Но прежде чем попасть домой, мы побывали в Городской Думе. Парадные мероприятия пройдут там завтра. А сегодня инспектор, штабс-капитан и я приехали туда не за наградами. Мы дружно навалились на городское начальство, заставили вызвать всех до единого радистов и допросили их с дристрастием. Те в один голос клялись, что двадцать восьмого сентября наш отряд на связь не выходил.
Городской радист отстучал нам тогда всего четыре фразы:
– И мор, и глад – все божья благодать. С кровью в мир вошли – с кровью и уйдем. Когда мертвецы переговариваются, земля хохочет. Твой же денщик тебе кишки намотает.
Последняя была адресована сидевшему на ключе поручику Белобородову, который вскоре погиб – действительно от руки собственного денщика. Получается, с нами говорил или Оракул, или сам вервольф, у которого рации не было.
– Не там ищете, господа, – заметил отец, наблюдавший за допросом.
И все же я особенным образом проверил двоих связистов, дежуривших в день последнего нашего радиосеанса. У и-чу имеется верный способ выяснить, говорят ли тебе правду. И ведь на самом деле не врали парни. Чудеса, да и только…
– Пора, – начиная терять терпение, произнес отец.
Мы попрощались с Бобровым и Перышкиным и рванули на моторе домой. Прокатились с ветерком, да так, что на одном из поворотов едва не опрокинулись. Вот было бы обидно! И вся история страны пошла бы тогда со-овсем по-другому…
Я, грешным делом, думал, что дома меня встретят как героя, но я просто был в долгой отлучке по делам, меня очень ждали и вот наконец дождались. Были и смех, и слезы, были объятия и даже борьба на ковре. Младшенького Андрюху хлебом не корми, дай покувыркаться – интересно, в кого это и кем он станет, когда вырастет?
Я принял горячую ванну (бог ты мой!), оделся во все чистое. Оказывается, добротная, тщательно выстиранная и любовно выглаженная одежда способна привести в восторг почище золотой чемпионской медали. А потом я плюхнулся на застеленную постель. Перина как пух. Раскинул руки, покачался на упругих пружинах. Блаженство. Тридцать три раза блаженство!
Теперь у меня была своя комната! Раньше я жил вместе с близнецами, а здесь обитали мои двоюродные братья. Сейчас они отправлены по обмену учиться в интернат и-чу в Бангалоре.
В дверь постучали, но заглядывать в комнату не стали. Пора. Я вскочил на ноги, причесал влажные волосы и шагнул в коридор. Самые приятные минуты в жизни – предощущение счастья: на пороге, за один шаг, за один взмах руки, за один вздох до…

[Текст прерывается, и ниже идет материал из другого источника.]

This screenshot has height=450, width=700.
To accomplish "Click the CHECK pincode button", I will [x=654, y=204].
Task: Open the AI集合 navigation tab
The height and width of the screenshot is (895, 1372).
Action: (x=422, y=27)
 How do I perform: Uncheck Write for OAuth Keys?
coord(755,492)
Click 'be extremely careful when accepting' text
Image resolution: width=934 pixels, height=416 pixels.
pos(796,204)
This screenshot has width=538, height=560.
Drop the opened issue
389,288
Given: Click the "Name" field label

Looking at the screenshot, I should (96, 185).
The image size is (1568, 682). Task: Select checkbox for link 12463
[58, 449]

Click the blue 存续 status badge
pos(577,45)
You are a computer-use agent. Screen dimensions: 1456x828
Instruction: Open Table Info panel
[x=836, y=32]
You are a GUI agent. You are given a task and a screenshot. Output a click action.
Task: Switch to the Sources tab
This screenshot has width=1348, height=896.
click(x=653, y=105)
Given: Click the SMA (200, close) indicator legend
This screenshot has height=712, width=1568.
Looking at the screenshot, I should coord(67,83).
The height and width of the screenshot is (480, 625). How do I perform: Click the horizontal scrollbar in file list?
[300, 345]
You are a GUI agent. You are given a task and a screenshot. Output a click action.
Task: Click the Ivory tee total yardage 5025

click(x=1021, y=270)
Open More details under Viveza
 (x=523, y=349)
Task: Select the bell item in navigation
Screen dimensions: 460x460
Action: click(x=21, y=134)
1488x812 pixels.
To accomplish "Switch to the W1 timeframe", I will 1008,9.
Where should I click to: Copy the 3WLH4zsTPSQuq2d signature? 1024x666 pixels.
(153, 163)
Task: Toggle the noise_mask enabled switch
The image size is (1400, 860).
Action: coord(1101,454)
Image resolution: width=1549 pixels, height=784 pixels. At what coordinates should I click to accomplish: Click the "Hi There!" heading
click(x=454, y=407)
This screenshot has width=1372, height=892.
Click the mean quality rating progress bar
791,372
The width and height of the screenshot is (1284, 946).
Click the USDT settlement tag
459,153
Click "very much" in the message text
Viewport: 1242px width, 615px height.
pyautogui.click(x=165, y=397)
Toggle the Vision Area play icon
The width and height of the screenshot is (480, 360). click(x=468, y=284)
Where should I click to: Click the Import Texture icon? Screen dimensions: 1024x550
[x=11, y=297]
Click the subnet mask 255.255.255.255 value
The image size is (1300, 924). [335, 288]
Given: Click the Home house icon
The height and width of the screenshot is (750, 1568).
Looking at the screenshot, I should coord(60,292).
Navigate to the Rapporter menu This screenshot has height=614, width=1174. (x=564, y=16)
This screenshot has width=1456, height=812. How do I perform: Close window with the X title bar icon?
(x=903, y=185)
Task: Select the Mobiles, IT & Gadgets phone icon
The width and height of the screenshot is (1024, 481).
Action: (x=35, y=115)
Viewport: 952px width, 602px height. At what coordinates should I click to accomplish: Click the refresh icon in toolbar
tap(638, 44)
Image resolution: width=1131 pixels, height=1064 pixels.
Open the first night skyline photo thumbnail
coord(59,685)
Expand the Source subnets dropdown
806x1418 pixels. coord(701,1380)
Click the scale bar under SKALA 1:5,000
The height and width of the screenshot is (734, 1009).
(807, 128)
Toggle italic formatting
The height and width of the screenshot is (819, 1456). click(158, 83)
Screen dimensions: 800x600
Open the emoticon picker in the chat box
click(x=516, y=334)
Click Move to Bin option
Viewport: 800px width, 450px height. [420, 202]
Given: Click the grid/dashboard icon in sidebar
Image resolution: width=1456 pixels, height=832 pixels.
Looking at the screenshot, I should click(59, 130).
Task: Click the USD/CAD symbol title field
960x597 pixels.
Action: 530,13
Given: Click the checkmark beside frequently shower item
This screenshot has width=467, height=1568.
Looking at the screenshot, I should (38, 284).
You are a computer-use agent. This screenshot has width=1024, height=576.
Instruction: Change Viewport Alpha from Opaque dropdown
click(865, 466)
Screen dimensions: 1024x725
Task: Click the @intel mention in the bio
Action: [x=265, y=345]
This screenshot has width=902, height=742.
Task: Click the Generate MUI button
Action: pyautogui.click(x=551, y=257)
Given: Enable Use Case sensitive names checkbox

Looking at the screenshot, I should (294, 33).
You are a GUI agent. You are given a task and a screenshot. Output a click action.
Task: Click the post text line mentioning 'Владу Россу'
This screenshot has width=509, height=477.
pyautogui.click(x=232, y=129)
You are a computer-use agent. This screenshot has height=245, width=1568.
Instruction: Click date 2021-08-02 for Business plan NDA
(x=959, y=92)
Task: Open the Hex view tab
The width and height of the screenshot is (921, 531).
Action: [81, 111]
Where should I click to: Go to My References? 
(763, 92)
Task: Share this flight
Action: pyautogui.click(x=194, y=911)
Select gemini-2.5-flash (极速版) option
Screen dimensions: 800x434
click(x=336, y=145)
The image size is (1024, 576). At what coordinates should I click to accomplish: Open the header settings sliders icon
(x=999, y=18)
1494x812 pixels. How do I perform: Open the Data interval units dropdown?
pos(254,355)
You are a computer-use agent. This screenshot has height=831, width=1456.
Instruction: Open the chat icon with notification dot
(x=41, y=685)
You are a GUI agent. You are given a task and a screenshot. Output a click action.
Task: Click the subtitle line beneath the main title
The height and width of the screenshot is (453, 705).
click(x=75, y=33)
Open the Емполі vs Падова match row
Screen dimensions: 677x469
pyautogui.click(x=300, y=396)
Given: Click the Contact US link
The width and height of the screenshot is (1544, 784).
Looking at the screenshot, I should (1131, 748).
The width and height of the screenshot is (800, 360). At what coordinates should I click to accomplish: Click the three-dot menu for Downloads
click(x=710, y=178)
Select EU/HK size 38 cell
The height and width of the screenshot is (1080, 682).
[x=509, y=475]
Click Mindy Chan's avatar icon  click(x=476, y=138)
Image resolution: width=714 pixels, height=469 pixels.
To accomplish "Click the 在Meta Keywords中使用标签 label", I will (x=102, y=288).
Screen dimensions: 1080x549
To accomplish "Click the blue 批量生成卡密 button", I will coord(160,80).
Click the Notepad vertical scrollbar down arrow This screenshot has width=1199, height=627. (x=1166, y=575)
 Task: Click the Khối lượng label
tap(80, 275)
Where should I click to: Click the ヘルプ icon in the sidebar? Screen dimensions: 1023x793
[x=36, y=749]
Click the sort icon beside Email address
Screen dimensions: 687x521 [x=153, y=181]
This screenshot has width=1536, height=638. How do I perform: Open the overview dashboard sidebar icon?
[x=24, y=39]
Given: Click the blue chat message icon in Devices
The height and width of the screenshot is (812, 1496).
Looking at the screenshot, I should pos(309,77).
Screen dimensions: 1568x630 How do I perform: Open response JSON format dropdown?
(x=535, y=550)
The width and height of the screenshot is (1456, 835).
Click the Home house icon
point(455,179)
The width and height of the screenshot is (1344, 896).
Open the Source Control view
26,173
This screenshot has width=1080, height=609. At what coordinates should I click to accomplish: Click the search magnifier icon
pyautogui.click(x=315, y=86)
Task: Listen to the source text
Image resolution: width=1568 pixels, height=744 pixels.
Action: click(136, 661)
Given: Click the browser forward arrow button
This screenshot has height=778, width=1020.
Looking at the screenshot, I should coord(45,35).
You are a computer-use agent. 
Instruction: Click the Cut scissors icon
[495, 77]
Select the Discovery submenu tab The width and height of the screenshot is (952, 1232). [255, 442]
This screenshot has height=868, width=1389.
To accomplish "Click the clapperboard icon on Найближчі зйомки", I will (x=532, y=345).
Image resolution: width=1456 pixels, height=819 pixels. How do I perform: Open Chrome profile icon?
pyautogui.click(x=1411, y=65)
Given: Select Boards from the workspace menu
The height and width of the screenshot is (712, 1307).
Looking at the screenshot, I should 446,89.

Вокруг праздничного стола собрались все Пришвины. В последние годы такое случалось не часто. Давненько я… Уж и сам порой не верил, что вернусь сюда, в эту суету и уют. Лишь сидя в окружении родных, поднимая рюмку можжевеловки (впервые на правах взрослого вместе с родителями), я почувствовал, до чего же я по ним по всем соскучился. И не расплакался я только потому, что все свои силы, волю свою, тренируемую который год, бросил сейчас в бой. Слишком стыдно. Я ведь теперь категорически взрослый. Больше нельзя пускать слезу. Ни-ког-да.